ALORS QUE 1°), l'expert judiciaire Z... avait retenu, dans son rapport déposé le 4 avril 2006 (p. 14, production), concernant l'implantation de la maison : « le désordre qui affecte aujourd'hui la solidité du gros oeuvre est celui de l'insuffisance de la fondation de la façade Est » ; que l'expert judicaire avait ainsi fait ressortir, de manière claire et précise, l'existence d'un désordre actuel, compromettant la solidité de l'ouvrage ; qu'en jugeant cependant que l'expert n'aurait fait qu'évoquer « de simples risques qui ne sont pas avérés dans le délai de la garantie décennale », et que ses conclusions « ne mettent pas en évidence l'existence d'éléments permettant de qualifier l'atteinte à la solidité ou à la destination de l'ouvrage concernant ces désordres », la Cour d'appel a dénaturé le rapport d'expertise précité, en violation de l'article 1134 du Code civil,
ALORS QUE 2°), l'expert judiciaire Z... avait retenu, dans son rapport déposé le 4 avril 2006 (production), concernant la toiture de la maison, que « la pente de la toiture doit être au moins de 70 %, en l'absence d'écran étanche, pour une tuile petit moule, en situation normale. Elle est en réalité de 36 %. Le DTU 40. 21, impose dans ce cas la mise en oeuvre d'un écran étanche en sous-toiture, qui est un complément d'étanchéité nécessaire » (rapport, p. 6) ; que « les tuiles doivent être fixée à raison d'une tous les cinq. Elles ne le sont pas.

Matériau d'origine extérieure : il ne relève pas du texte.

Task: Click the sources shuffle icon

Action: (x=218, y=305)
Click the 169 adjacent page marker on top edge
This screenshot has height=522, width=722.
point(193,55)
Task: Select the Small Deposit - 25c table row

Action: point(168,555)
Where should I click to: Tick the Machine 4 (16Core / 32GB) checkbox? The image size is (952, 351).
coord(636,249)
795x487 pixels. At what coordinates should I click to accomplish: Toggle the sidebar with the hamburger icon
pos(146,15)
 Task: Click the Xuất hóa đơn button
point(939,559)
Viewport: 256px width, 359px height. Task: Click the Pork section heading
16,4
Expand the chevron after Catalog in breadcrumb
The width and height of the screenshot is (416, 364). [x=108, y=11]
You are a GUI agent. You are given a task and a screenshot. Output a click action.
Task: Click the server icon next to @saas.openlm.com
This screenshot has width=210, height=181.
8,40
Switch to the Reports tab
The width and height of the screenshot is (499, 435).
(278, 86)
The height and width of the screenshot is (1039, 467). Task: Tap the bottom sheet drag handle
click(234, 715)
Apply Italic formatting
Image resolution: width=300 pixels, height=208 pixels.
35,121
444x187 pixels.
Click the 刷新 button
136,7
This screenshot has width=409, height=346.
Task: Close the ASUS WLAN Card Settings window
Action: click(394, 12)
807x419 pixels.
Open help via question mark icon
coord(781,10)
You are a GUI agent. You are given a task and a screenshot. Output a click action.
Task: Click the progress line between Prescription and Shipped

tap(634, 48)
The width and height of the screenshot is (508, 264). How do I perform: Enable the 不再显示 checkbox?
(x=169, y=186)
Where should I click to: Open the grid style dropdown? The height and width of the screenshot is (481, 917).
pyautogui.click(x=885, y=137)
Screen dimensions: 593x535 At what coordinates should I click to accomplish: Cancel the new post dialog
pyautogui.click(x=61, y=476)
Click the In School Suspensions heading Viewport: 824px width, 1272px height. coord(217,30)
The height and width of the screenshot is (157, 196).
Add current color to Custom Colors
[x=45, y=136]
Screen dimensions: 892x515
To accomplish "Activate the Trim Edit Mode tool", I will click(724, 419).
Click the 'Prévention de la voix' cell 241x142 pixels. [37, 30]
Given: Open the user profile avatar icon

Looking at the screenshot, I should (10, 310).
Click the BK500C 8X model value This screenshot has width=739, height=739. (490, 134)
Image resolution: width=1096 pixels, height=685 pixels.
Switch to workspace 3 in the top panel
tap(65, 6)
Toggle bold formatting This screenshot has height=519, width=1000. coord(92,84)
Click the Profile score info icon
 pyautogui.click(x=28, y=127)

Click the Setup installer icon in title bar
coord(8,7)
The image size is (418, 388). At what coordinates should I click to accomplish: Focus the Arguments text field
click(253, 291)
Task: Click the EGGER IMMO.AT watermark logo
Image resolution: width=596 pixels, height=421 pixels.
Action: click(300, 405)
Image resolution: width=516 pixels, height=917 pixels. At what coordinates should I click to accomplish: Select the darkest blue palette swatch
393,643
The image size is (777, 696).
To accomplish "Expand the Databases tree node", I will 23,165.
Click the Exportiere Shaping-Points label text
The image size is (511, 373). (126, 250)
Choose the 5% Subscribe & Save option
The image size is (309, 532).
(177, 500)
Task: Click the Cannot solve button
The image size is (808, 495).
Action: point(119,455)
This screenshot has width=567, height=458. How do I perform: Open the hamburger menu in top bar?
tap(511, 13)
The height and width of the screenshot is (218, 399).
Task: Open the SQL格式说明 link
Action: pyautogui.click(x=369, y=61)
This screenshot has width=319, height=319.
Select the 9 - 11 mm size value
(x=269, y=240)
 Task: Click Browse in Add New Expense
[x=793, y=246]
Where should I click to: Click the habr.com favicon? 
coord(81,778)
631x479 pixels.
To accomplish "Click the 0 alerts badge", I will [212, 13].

Nous avons constaté qu'aucune tuile n'est fixée » (rapport, p. 6) ; qu'il existait des « risques anormaux d'infiltrations d'eau et de neige le cas échéant » (rapport, p. 11) ; que « ces vices graves affectent un ouvrage de gros oeuvres et susceptibles de rendre l'ouvrage impropre à sa destination » (rapport, p. 13) ; que l'expert judiciaire avait ainsi fait ressortir, de manière claire et précise, des désordres graves affectant l'ouvrage dans l'un de ses éléments constitutifs et le rendant impropre à sa destination ; qu'en jugeant cependant que l'expert n'aurait fait qu'évoquer « de simples risques qui ne sont pas avérés dans le délai de la garantie décennale », et que ses conclusions « ne mettent pas en évidence l'existence d'éléments permettant de qualifier l'atteinte à la solidité ou à la destination de l'ouvrage concernant ces désordres », la Cour d'appel a dénaturé le rapport d'expertise précité, en violation de l'article 1134 du Code civil,
ALORS QUE 3°), l'expert judiciaire Z... avait retenu, dans son rapport déposé le 4 avril 2006 (production), concernant la façade de la maison, qu'il existait des « risques anormaux d'infiltrations du fait de l'insuffisance d'épaisseur de l'enduit extérieur » (rapport, p. 11) ; qu'il s'agissait « d'un vice grave affectant un élément du clos de l'ouvrage, susceptible de le rendre impropre à sa destination » (rapport, p. 13) ; que l'expert judiciaire avait ainsi fait ressortir, de manière claire et précise, des désordres graves affectant l'ouvrage dans l'un de ses éléments constitutifs et le rendant impropre à sa destination ; qu'en jugeant cependant que l'expert n'aurait fait qu'évoquer « de simples risques qui ne sont pas avérés dans le délai de la garantie décennale », et que ses conclusions « ne mettent pas en évidence l'existence d'éléments permettant de qualifier l'atteinte à la solidité ou à la destination de l'ouvrage concernant ces désordres », la Cour d'appel a dénaturé le rapport d'expertise précité, en violation de l'article 1134 du Code civil.